Our current fee schedule is provided to you at intake. Payment is due at the time of service unless otherwise agreed. We accept all major insurance carriers (see Insurance) and offer sliding-scale rates on a case-by-case basis. If you are uninsured or self-pay, you have the right to receive a written Good Faith Estimate before scheduling (read the GFE notice). Any change to fees during the course of care will be communicated in writing at least thirty (30) days in advance.

Cancellation and no-show

We require at least 24 hours' notice for cancellations. Sessions cancelled with less notice, and no-show appointments, are billable at the full session rate. Insurance does not reimburse missed sessions. Repeated no-shows may result in termination of services.

Lateness

Sessions begin and end at scheduled times. If you are late, you will receive the remainder of the scheduled time. Sessions are not extended into the following client's slot.

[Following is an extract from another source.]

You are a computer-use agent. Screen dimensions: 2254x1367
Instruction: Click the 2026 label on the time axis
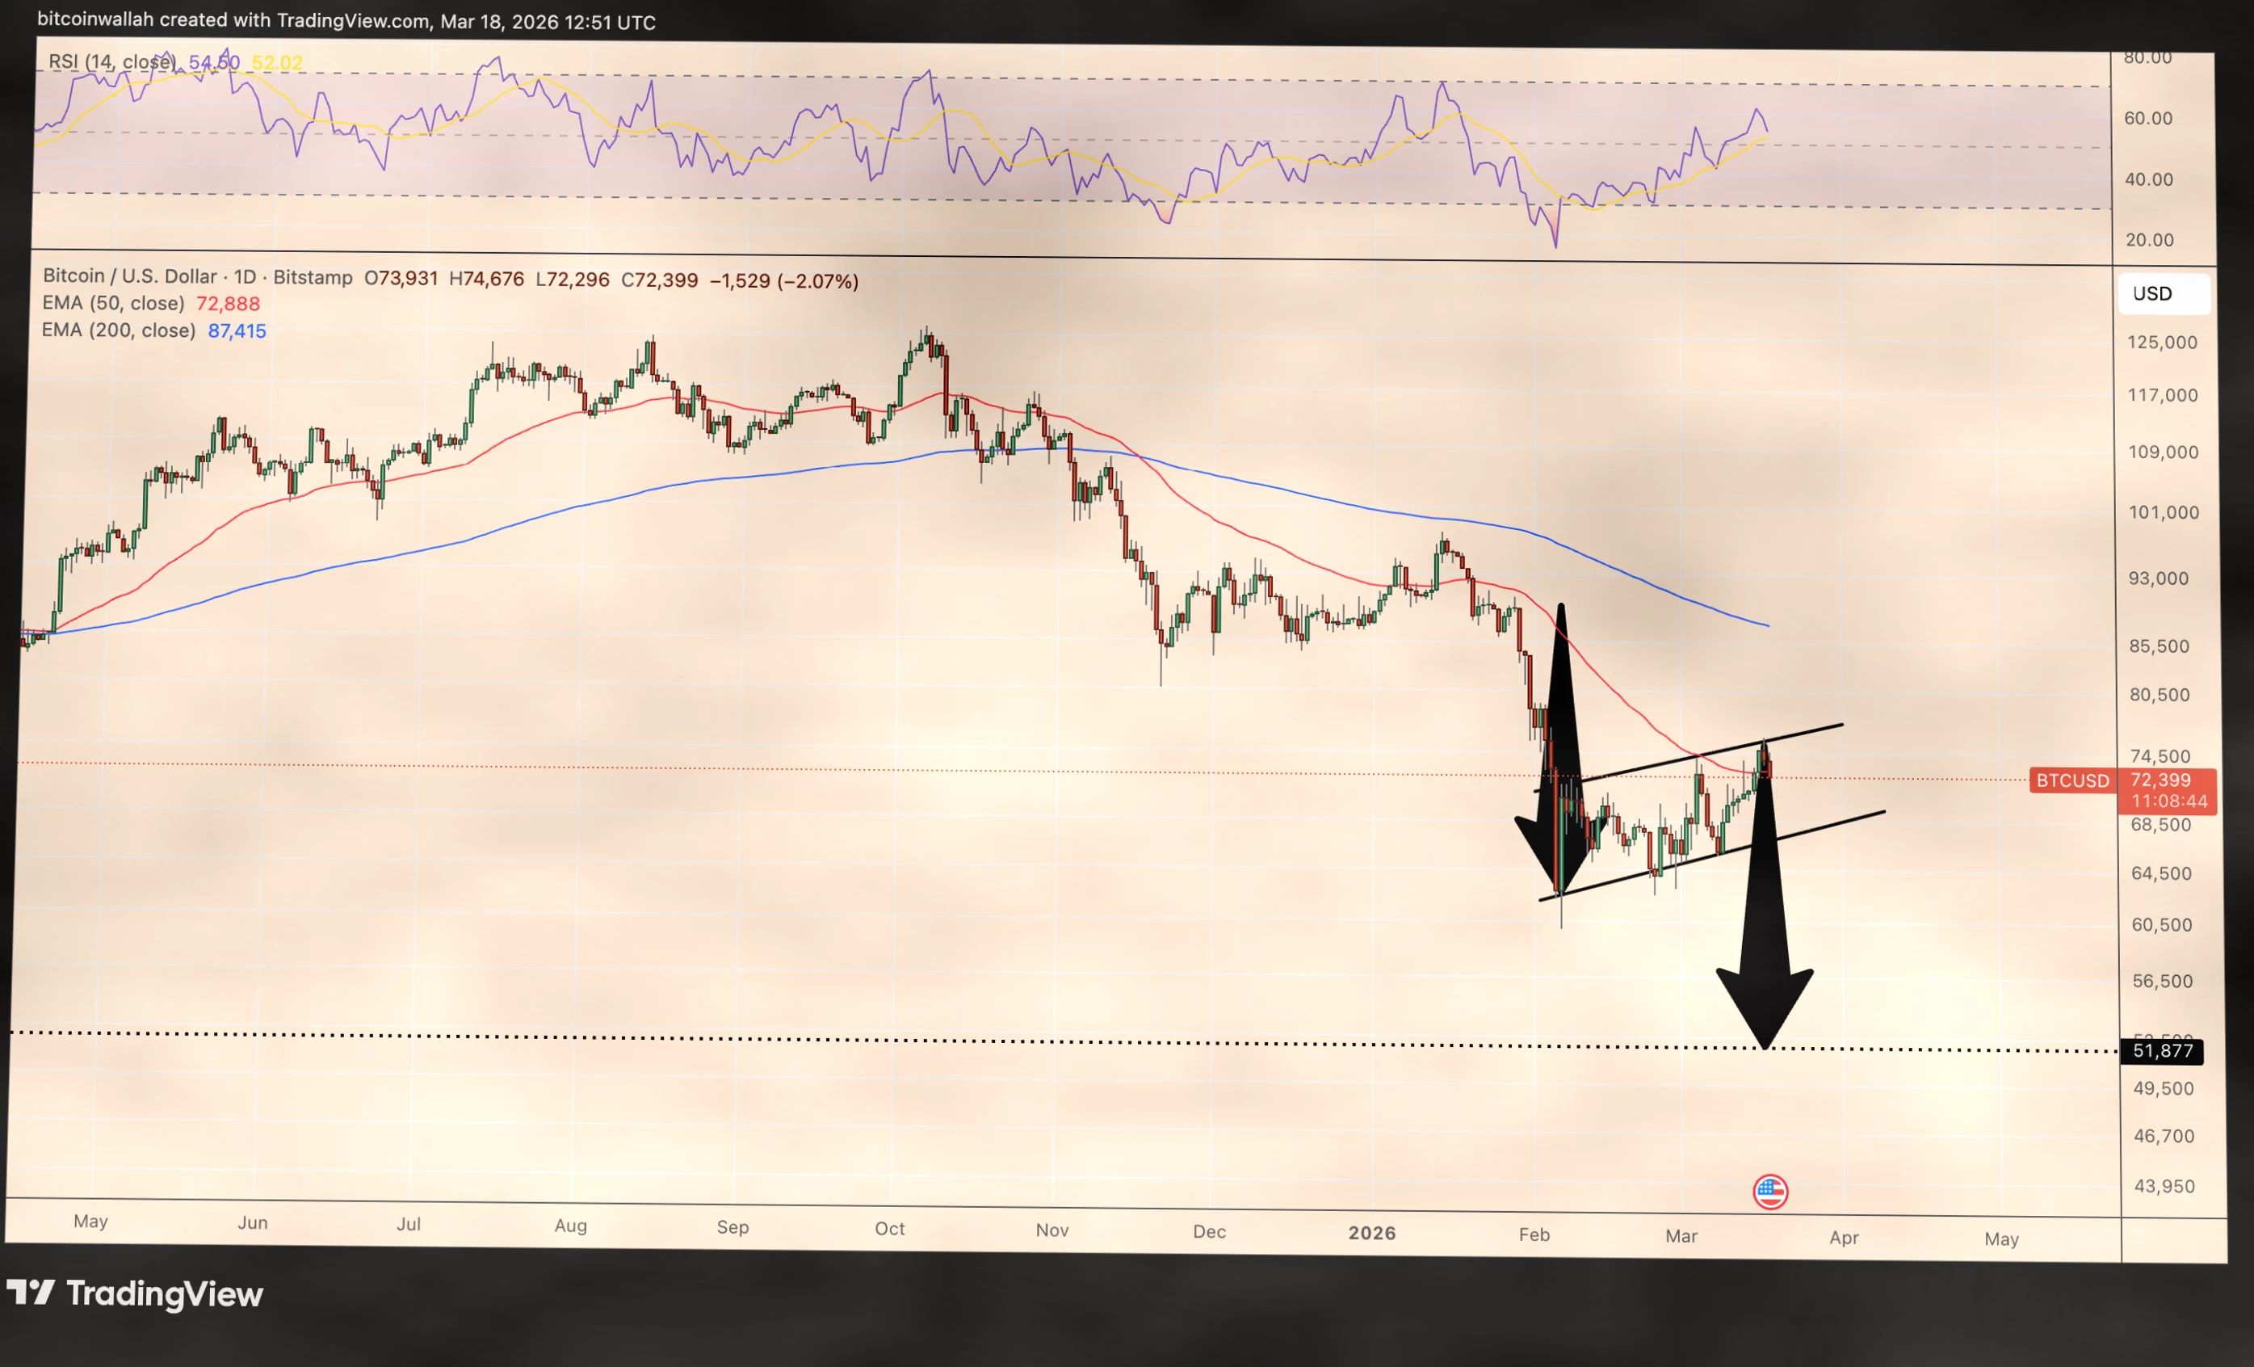click(x=1371, y=1232)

Communication outside session

Routine messages are responded to within one business day. Brief logistical messages (scheduling, billing) do not incur a charge. Substantive clinical communication outside session may, in some cases, be charged at a prorated rate; your clinician will discuss this with you in advance.

Court appearances and subpoenas

If we are subpoenaed or asked to provide records, court appearances, or affidavits, we charge a separate hourly rate (provided in our fee schedule) for preparation, travel, and time, plus reasonable expenses. We assert applicable privileges where appropriate.

Termination of services

We may, at our clinical discretion, terminate services with reasonable notice and appropriate referral when treatment is not benefiting you, when there is a sustained breach of agreed-upon policies, or when there is a clinical mismatch. Clients may terminate at any time, ideally with a closing conversation.

Social media and dual relationships

To preserve the therapeutic relationship, clinicians do not "friend," follow, or accept social-media connection requests from clients on personal accounts. Public reviews of clinicians are discouraged because they can disclose confidential information.

Concerns and complaints

If you have a concern about your care, please raise it first with your clinician or with our administrator at office@pasadenaclinicalgroup.com or (626) 354-6440. Many concerns are best resolved within the practice. You also have the right to file a formal complaint with the California licensing board at any time, regardless of whether you have raised the concern with us first. The relevant licensing-board addresses are listed in our Treatment Consent. We will not retaliate for the filing of any complaint, and your care will not be affected by it.

Mental health parity

Federal and California law require most health plans to cover mental health and substance use treatment on terms no less favorable than medical/surgical coverage. See the federal Mental Health Parity and Addiction Equity Act ("MHPAEA"; 29 U.S.C. § 1185a; 42 U.S.C. § 300gg-26), the California Mental Health Parity Act (Cal. Health & Safety Code § 1374.72; Cal. Ins. Code § 10144.5), and California's Knox-Keene Health Care Service Plan Act (Cal. Health & Safety Code § 1340 et seq.). If you believe your plan is not honoring these protections, you may contact the California Department of Managed Health Care (dmhc.ca.gov) or the California Department of Insurance.

Dispute resolution applicable to office-policy matters

Disputes arising out of or relating to these Office Policies or the practice's billing, scheduling, or non-clinical operations are subject to the mediation-then-arbitration process described in our Terms & Conditions, Section 9, including the definition of "PCG Parties." Nothing in this section limits your right to file an administrative complaint with the California Board of Behavioral Sciences, the California Board of Psychology, the California Department of Managed Health Care, the California Department of Insurance, the U.S. Department of Health and Human Services Office for Civil Rights, or any other regulator, or to pursue available remedies under federal or state law that, by statute, cannot be subject to mandatory pre-dispute arbitration.